── Extracted entries

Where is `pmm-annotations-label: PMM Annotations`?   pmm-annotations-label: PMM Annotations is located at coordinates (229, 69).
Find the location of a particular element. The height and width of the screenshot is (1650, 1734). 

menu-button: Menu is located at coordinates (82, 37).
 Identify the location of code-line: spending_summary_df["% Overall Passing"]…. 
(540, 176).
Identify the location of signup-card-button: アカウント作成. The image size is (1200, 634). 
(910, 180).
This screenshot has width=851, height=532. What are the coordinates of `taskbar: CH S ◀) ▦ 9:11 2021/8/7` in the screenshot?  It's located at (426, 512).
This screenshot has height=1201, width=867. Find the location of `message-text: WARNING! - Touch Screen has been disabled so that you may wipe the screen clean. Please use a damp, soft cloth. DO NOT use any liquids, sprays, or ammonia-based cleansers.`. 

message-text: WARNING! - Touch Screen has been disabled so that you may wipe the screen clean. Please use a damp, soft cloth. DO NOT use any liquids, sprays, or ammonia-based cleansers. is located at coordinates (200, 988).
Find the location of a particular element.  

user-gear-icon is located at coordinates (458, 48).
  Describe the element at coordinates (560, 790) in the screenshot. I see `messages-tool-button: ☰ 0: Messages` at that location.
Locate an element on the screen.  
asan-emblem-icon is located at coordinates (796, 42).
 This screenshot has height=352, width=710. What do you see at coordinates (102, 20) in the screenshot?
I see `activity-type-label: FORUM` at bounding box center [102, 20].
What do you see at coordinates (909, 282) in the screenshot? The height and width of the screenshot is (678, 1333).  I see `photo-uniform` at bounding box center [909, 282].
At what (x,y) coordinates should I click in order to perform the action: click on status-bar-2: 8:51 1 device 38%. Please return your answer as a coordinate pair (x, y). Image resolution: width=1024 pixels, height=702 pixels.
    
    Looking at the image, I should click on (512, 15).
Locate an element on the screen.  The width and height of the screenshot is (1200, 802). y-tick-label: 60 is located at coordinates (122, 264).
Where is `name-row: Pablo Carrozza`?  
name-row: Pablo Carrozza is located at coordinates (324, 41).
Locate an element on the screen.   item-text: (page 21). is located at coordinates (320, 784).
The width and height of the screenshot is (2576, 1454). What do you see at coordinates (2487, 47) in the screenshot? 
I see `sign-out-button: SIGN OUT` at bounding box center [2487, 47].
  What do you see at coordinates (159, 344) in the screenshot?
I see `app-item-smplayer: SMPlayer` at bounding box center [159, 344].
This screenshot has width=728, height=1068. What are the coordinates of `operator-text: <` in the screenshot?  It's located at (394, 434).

────

Reproduce the material verbatim, starting at its first line and ending with the line that contains "menu-button: Menu is", including both of those lines.

Where is `pmm-annotations-label: PMM Annotations`?   pmm-annotations-label: PMM Annotations is located at coordinates (229, 69).
Find the location of a particular element. The height and width of the screenshot is (1650, 1734). 

menu-button: Menu is located at coordinates (82, 37).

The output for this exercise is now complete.